**Directions for this task:**
Which lines in the listing below contain the string "profile"? Copy each one in full, counting only matches with the same capitalization.

((

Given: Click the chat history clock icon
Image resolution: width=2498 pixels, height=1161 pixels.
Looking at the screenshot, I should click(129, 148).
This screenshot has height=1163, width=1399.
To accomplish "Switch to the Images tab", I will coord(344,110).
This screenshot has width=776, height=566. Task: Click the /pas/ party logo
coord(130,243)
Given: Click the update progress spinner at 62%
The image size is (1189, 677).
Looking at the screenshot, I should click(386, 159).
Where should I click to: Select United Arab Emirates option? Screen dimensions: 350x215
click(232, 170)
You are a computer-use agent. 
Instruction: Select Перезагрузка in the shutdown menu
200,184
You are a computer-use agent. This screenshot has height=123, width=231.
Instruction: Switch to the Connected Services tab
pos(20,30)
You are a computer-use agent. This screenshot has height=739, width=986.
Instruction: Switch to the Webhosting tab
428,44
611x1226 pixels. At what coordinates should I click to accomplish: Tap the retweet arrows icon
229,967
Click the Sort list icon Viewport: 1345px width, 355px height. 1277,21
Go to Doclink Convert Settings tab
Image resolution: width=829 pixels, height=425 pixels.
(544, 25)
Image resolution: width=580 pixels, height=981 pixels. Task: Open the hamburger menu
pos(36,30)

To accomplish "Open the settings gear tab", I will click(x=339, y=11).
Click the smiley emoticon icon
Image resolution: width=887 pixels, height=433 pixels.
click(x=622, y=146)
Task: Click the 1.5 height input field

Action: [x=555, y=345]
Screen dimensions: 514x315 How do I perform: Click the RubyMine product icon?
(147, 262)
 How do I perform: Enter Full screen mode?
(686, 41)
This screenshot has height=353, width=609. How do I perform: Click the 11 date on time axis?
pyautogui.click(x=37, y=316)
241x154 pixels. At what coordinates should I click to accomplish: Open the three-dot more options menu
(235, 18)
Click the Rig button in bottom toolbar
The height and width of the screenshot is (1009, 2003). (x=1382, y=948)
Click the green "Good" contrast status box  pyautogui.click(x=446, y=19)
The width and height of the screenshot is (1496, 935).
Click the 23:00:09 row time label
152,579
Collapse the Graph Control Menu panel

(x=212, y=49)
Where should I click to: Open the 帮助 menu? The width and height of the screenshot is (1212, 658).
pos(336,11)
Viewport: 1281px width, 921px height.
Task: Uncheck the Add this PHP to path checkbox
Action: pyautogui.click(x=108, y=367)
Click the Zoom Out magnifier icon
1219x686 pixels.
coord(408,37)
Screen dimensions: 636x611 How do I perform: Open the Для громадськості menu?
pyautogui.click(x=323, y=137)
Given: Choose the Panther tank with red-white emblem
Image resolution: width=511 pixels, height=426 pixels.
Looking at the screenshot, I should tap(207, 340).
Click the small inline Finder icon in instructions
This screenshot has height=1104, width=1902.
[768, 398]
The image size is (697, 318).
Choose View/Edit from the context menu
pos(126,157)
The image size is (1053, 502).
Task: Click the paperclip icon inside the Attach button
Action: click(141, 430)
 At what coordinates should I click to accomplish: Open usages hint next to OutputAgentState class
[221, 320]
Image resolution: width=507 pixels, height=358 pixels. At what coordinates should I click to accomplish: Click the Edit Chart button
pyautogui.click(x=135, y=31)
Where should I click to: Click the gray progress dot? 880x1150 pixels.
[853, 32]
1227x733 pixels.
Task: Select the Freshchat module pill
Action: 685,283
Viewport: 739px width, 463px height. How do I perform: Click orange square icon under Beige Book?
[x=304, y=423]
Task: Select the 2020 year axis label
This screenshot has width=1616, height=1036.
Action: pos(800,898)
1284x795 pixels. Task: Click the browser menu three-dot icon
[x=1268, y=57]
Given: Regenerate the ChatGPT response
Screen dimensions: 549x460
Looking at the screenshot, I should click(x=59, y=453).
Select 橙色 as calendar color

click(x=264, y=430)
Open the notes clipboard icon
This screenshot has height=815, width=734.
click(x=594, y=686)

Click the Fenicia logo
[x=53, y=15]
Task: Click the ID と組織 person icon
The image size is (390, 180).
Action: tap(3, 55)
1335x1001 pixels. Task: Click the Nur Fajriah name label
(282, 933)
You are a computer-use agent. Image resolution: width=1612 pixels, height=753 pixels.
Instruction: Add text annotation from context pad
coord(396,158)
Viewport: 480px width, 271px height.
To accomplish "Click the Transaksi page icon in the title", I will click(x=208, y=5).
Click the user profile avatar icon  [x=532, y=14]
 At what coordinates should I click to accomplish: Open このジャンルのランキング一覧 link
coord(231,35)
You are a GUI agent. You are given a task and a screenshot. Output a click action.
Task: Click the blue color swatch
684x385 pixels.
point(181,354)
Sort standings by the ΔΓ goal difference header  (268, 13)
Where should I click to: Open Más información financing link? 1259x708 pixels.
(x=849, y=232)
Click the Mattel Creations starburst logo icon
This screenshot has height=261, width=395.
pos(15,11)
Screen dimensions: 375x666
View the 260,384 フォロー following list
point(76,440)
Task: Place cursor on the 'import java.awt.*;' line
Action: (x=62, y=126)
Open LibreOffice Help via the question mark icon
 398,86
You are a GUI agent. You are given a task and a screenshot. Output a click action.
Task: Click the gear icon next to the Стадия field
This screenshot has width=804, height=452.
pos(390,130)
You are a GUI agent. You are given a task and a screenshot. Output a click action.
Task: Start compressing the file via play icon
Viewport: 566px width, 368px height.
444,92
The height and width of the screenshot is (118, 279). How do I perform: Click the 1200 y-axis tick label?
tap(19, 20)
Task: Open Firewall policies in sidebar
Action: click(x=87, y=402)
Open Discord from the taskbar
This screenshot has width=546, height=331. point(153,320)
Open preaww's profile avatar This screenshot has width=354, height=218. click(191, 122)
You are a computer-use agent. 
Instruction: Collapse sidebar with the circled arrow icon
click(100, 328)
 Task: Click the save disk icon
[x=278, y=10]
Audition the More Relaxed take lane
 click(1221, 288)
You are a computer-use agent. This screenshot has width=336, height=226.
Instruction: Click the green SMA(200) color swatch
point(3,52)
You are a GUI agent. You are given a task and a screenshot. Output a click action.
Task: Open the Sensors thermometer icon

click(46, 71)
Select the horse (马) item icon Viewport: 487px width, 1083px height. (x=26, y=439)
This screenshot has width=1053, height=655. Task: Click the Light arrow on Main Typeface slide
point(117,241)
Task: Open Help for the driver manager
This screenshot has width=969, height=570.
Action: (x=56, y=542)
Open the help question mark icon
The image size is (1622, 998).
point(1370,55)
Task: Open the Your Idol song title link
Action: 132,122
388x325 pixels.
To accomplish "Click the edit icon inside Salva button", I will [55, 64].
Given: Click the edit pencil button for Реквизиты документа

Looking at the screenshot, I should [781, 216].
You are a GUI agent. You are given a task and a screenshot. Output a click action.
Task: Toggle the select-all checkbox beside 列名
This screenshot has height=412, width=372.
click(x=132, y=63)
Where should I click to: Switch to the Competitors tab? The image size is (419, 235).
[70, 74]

))

**Final answer:**
Click the user profile avatar icon  [x=532, y=14]
Open preaww's profile avatar This screenshot has width=354, height=218. click(191, 122)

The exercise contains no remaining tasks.